J’ai beau écouter, lire, je n’ai encore entendu aucun candidat, déclaré ou non, à l’élection présidentielle, disposant ou non de son portefeuille de 500 signatures, ces fameux assignats, ou simple candidat à une candidature, dont le programme fût celui d’une société plus libre, même au prix (puisque, après tout, la liberté a un prix) d’un peu moins de sécurité. Je n’ai jamais entendu un candidat dire que ce trop-plein de sécurité, partout, partout, partout, non seulement pouvait à terme produire une sensation d’étouffement mais, qui plus est, rendait toute vie sociale de qualité, c’est-à-dire fondée sur la confiance, de moins en moins évidente, sinon de plus en plus impossible.

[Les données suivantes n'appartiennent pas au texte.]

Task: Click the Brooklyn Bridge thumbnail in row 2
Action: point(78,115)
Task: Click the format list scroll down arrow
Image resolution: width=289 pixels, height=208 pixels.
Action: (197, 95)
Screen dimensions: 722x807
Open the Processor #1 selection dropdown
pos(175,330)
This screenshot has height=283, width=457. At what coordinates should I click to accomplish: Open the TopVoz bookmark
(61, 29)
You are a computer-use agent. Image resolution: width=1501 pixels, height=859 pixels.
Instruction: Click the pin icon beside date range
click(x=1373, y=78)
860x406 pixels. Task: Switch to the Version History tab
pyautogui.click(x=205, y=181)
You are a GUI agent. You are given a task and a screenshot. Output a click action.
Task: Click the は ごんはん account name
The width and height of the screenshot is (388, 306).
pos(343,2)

Mais tous les candidats à l’Elysée vous le diront : plus de liberté individuelle et collective n’est pas un thème porteur de campagne. Il suffit, pour s’en convaincre, de regarder les sondages. Quelles sont les priorités des Français ? Le chômage, la violence en milieu urbain et périurbain… Cette année, le pays aux 1 000 fromages est ainsi devenu celui aux 10 000 viols par an. En matière de sécurité, il y a encore des progrès à faire de ce côté-là. Heureusement, le nombre de morts sur les routes a diminué pour revenir dans une bonne moyenne européenne. Mais tout n’est pas rose : il y a le problème des permis à points, un problème qui ne touche pas également les riches et les pauvres, même s’il les emmerde de la même manière. Bientôt, si ça se trouve, on vendra les points de son permis, comme les entreprises vendent déjà entre elles des droits à polluer, créant ainsi un vrai bizness de l’antipollution. Mais comment dire ? Un type comme Al Gore vous l’expliquerait mieux que moi : l’écologie et la sécurité sont à ce prix.

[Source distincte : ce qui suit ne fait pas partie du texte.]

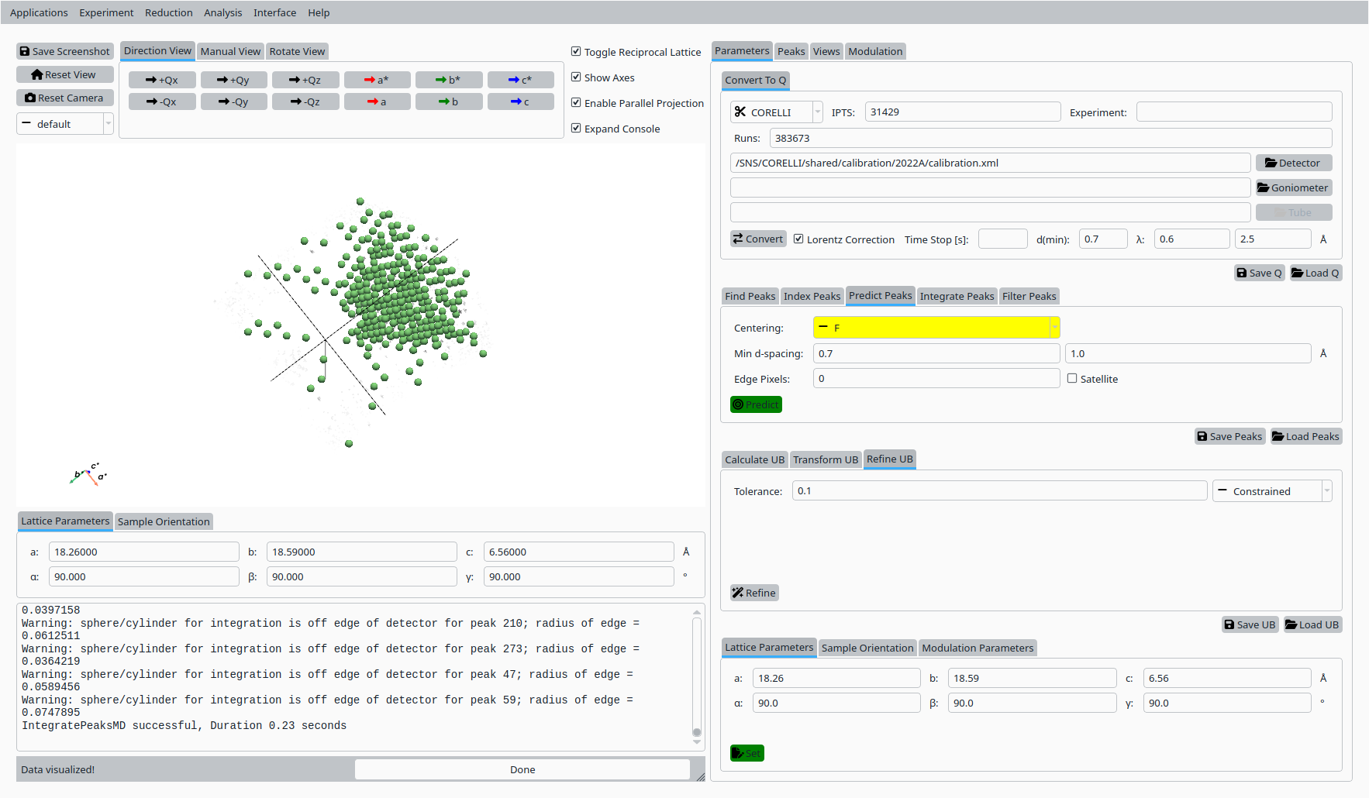Orient view along the c real axis
Screen dimensions: 1369x798
point(520,101)
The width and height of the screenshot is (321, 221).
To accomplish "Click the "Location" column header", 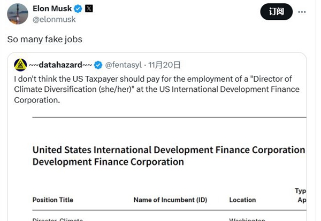I will tap(242, 200).
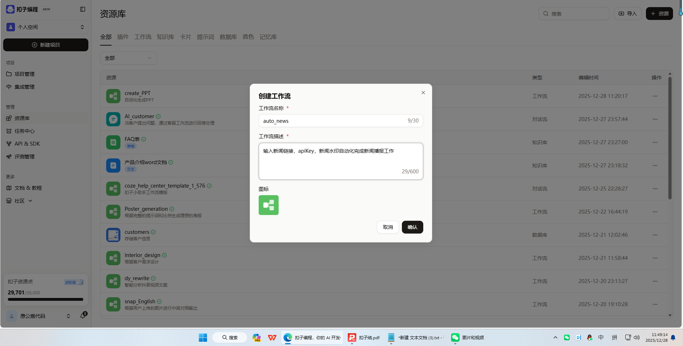
Task: Confirm workflow creation with 确认 button
Action: [x=412, y=227]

Le problème, c’est peut-être que les hommes et femmes politiques ont toujours moins lutté pour la sécurité que contre l’insécurité. Qu’ils en ont fait l’objet d’une lutte, et non d’une éducation, et qu’ils n’ont jamais vraiment voulu répondre en conscience à la question : peut-on apprendre à conduire vite et bien, et cela est-il plus dangereux que de conduire mal et lentement ? Autrement dit, qu’ils n’ont jamais eu confiance en l’autre ; pas tant, du moins, qu’il ne leur aura montré, comme à mon banquier, son meilleur profil dans la caméra de surveillance. Elles se multiplient partout. La prison panoptique parfaite, celle qui a beaucoup fait fantasmer le grand philosophe des libertés Michel Foucault, est en train de se mettre en place à l’échelle des sociétés. On apprend qu’un Anglais est filmé en moyenne six fois par jour dans sa vie quotidienne par des caméras de surveillance. Mais sujet pour philosophe (1) que ce conflit entre liberté et sécurité ! Sujet pour littéraire ! Apre sujet…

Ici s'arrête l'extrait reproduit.